06:40– Au milieu de tout ça, je vais me faire l'avocat du diable,
06:43on a adopté le budget de la Sécu.
06:47C'est bien.
06:48Non ?
06:50– Oui, non, mais ça c'est très très bien.
06:51– Quelle conviction, Antoine.
06:53– J'ai tout donné.
06:55– Ce que je ne trouve pas,
06:59c'est qu'on ne parle pas des problèmes de la Sécurité sociale.
07:02On n'a parlé de rien, en fait, dans ce truc-là.
07:04La Sécurité sociale, je vous donne deux chiffres.
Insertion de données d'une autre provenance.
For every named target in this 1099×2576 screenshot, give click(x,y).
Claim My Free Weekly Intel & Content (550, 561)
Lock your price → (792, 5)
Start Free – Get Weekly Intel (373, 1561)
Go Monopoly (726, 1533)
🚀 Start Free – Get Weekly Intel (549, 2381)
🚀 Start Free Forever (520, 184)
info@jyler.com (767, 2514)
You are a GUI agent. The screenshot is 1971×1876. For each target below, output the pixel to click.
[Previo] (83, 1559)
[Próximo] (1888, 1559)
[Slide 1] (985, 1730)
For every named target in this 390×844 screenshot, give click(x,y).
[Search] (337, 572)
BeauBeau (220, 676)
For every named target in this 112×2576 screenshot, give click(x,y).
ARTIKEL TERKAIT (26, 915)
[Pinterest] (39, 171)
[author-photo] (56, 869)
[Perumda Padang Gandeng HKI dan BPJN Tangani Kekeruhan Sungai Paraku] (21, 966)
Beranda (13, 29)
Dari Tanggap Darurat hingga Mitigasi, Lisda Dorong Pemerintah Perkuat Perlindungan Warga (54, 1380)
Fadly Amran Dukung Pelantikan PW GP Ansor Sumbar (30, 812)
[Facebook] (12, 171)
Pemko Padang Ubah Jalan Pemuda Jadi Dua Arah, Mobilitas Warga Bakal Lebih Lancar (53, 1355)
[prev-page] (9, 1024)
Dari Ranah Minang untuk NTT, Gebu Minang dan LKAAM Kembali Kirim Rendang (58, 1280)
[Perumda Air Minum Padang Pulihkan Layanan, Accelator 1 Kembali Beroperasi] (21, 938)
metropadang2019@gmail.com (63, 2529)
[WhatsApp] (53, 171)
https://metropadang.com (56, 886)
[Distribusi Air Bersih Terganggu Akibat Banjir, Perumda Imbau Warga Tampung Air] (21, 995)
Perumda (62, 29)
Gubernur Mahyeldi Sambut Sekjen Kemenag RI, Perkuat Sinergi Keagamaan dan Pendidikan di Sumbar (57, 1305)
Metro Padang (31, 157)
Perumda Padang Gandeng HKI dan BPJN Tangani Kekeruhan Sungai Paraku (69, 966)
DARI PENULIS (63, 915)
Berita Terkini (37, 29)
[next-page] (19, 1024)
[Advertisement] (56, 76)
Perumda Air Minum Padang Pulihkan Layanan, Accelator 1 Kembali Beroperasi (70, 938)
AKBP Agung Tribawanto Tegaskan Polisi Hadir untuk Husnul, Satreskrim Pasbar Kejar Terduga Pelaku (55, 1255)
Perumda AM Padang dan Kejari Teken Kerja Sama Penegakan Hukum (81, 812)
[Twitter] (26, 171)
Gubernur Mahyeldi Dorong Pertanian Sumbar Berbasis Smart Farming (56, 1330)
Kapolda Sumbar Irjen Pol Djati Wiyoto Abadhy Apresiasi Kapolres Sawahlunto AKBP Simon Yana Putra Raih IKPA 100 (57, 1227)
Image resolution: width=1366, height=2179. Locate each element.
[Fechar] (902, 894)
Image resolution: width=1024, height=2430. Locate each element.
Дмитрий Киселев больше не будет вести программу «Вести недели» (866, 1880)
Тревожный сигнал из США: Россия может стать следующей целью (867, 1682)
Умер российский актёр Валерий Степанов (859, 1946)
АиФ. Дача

07:07C'est quoi la Sécurité sociale ?
07:08Si vous prenez, par exemple, typiquement,
07:09les dépenses de la France au regard des fumeurs,
07:12vous avez 75 000 décès de gens qui ont fumé.
07:16Vous avez un décès sur deux qui est lié à la cigarette, quand même.
07:19Enfin, 75 000 décès par an.
07:21C'est 156 milliards d'euros par an qu'on dépense
07:24parce que les gens meurent plus tôt qu'ils auraient pu bosser, etc.
07:27Vous prenez l'alcool, et j'en suis bien placé,
07:29109 milliards.
07:30109 milliards, ça...
07:32Parce que je ne suis pas fumeur, mais par contre,
07:34j'ai vu votre regard.
07:36– J'ai vu le regard.
07:37Non, mais quelque part, on est tous coupables là-dedans.
07:39Mais quand même, vous avez des dépenses qui sont complètement...
07:41– À la fin de cette émission, il n'y a plus que les slits vivants.
07:43– Oui, ça va tous mourir.
07:45– L'âge de la retraite, dont on parle beaucoup là,
07:48vous auriez un âge de la retraite légal à 67 ans,
07:52c'est 68 milliards de revenus de plus.
07:54Vous auriez le même quantité, le même taux d'emploi
07:56des Français que les Allemands,
07:58c'est 140 milliards d'euros de plus par an.
08:00Pourquoi les Français sont 30% moins riches que les Allemands ?
08:03Pourquoi le PIB par tête, il est quasiment complètement écarté
08:06par rapport à les Allemands ?
08:07Parce qu'on bosse moins.
08:08Et là, on vient collectivement de se réjouir,
08:11de creuser encore plus ce déficit de travail.
08:13– Bon, mais l'IA va résoudre tout ça.
08:16Et tiens, regardez l'écart de taux entre l'Allemagne et la France,
08:18il ne s'est pas accru l'écart de taux malgré le vote...
08:20– Tout le monde pense que c'est une bonne nouvelle !
08:21– C'est magnifique !
08:22– On est toujours à quoi ?
08:2371 points d'écart.
08:2571 points, le spread entre la France et l'Allemagne
08:27et la taux 10 ans, la France s'emprunte toujours
08:28un tout petit peu plus que l'Italie, la 358, la France 356, l'Italie.
08:32Vous restez avec nous Jean-François, au cœur de ce conseil de famille.